> **EXERCISE DIRECTIONS**: Format the records from the line with "Click the bold article headline first line" to the line with "pyautogui.click(x=545, y=394)" as a Markdown table with the columns Row and Line. Skip blank lines and leave the pictures out.

> **LISTED RECORDS**:
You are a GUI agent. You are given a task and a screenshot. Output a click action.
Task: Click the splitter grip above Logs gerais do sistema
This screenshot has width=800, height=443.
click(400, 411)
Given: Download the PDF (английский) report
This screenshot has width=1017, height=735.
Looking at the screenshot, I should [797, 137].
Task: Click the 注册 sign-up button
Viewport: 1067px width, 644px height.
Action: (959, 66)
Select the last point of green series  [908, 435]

* * *

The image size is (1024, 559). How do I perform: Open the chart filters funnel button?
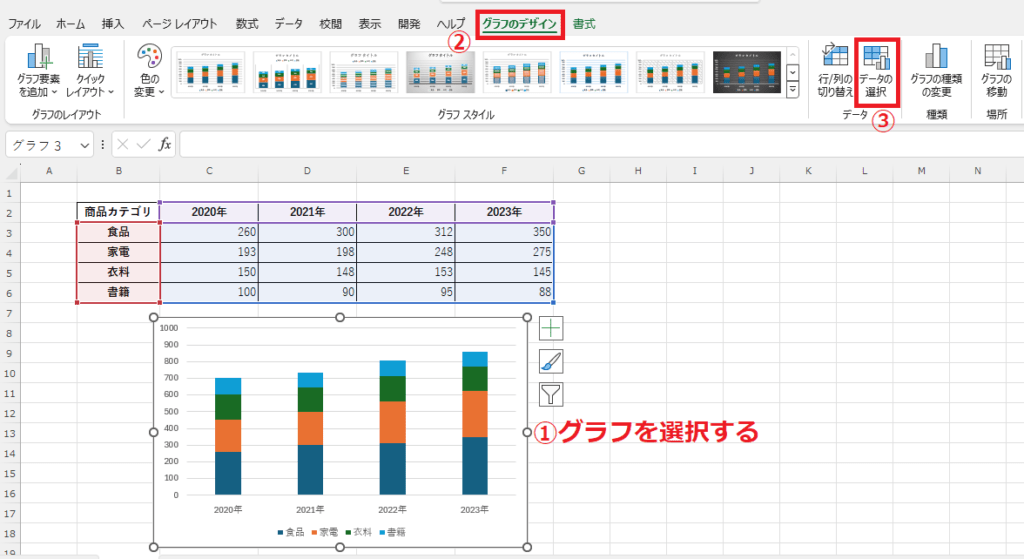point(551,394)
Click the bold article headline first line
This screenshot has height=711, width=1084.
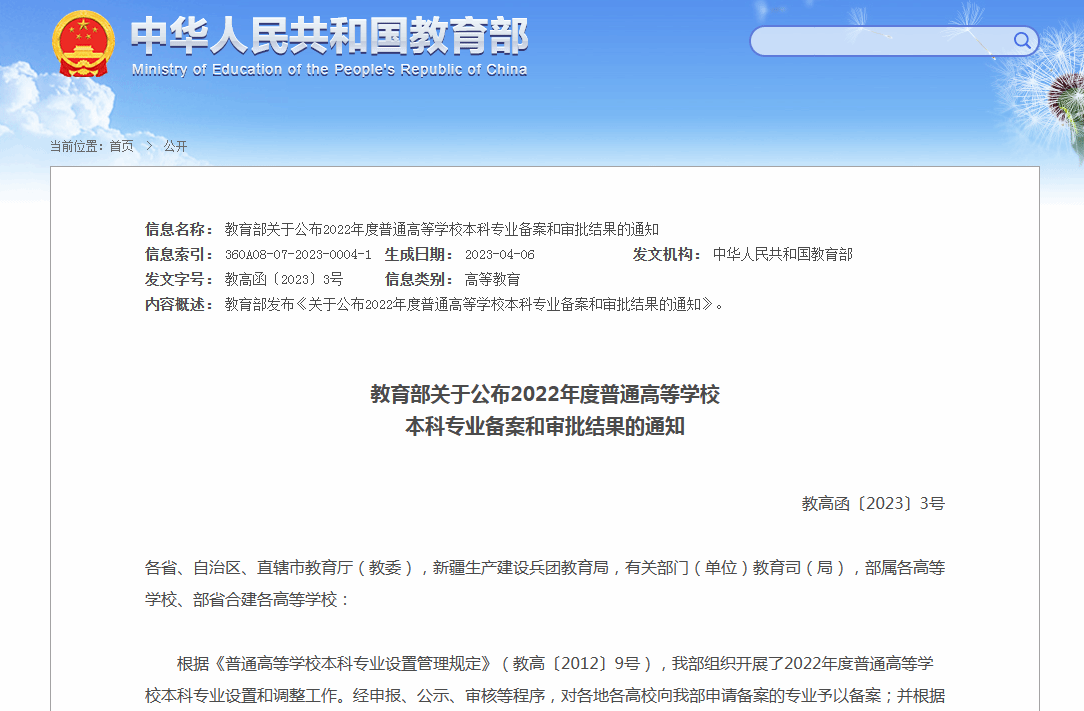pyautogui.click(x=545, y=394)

--

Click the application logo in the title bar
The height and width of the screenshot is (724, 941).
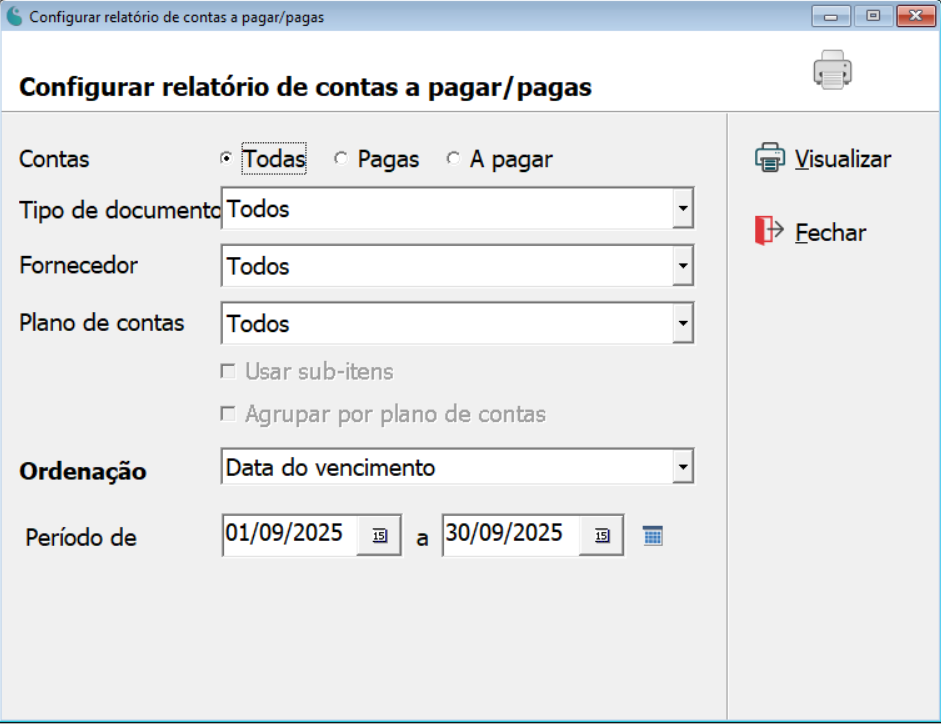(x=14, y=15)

> **EXPECTED ANSWER**:
| Row | Line |
|---|---|
| 1 | Click the bold article headline first line |
| 2 | This screenshot has height=711, width=1084. |
| 3 | pyautogui.click(x=545, y=394) |